Another speaker was S. David Moche, the son of Baghdadi Jews who had moved to Kobe, Japan. His family helped the Sephardic Jewish community improve the lives of European Jewish refugees to Japan who had been granted exit visas by Chiune Sugihara, the empire’s vice consul in Kaunas, Lithuania.

Moche lived in Japan for most of his life. “There is no antisemitism in Japan,” he told the audience. “The Japanese for years didn’t come forward with how they had saved so many Jews. They had simply seen [Sugihara’s stamp on] the immigration documents and allowed people in.

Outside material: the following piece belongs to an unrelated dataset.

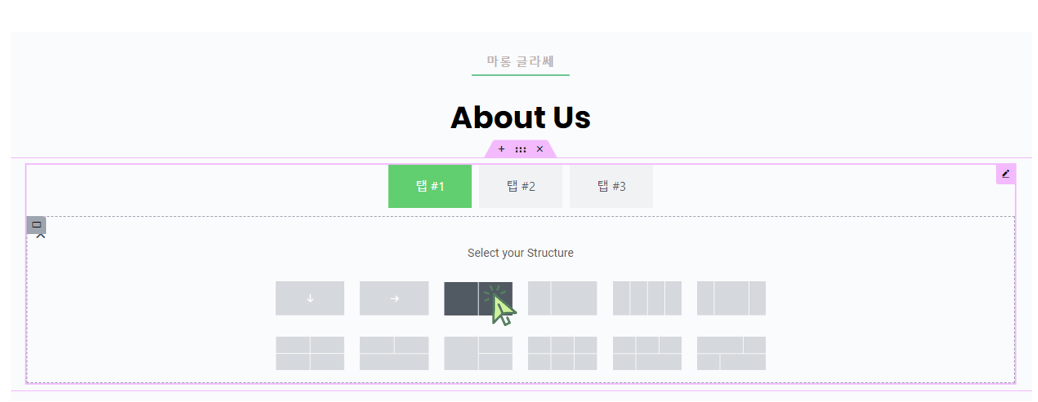Choose the right-arrow row direction structure
Screen dimensions: 1038x402
(x=394, y=298)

They warned us of incoming Allied air raids so our women and children could escape to the mountains.” Moche also shared pleasant memories of growing up as a Jewish child in Japan.

Tomoaki Ishigaki, minister for congressional affairs at the Japanese embassy in Washington, spoke of the importance of Holocaust commemoration, noting he had visited countless Holocaust museums and memorials worldwide.

Other speakers at the event included Adam Neufeld of the Anti-Defamation League, who highlighted the importance of continuing Holocaust education as the years go on; U.S. Senator Ben Cardin of Maryland, who (via pre-recorded message) highlighted the importance of fighting antisemitism at a time when it is becoming normalized throughout the Western world; and ambassadors from Morocco, Greece, Turkey, Bulgaria, Germany, Israel, Austria and Japan, who all joined Holocaust survivors and their families in lighting memorial candles.

The event concluded with the Trio Sefardi ensemble, protégés of the Sephardic singer Flory Jagoda, who was a Holocaust refugee from Bosnia and died in 2021. The ensemble played two songs to commemorate the destruction of Sephardic Jewry in the Balkans.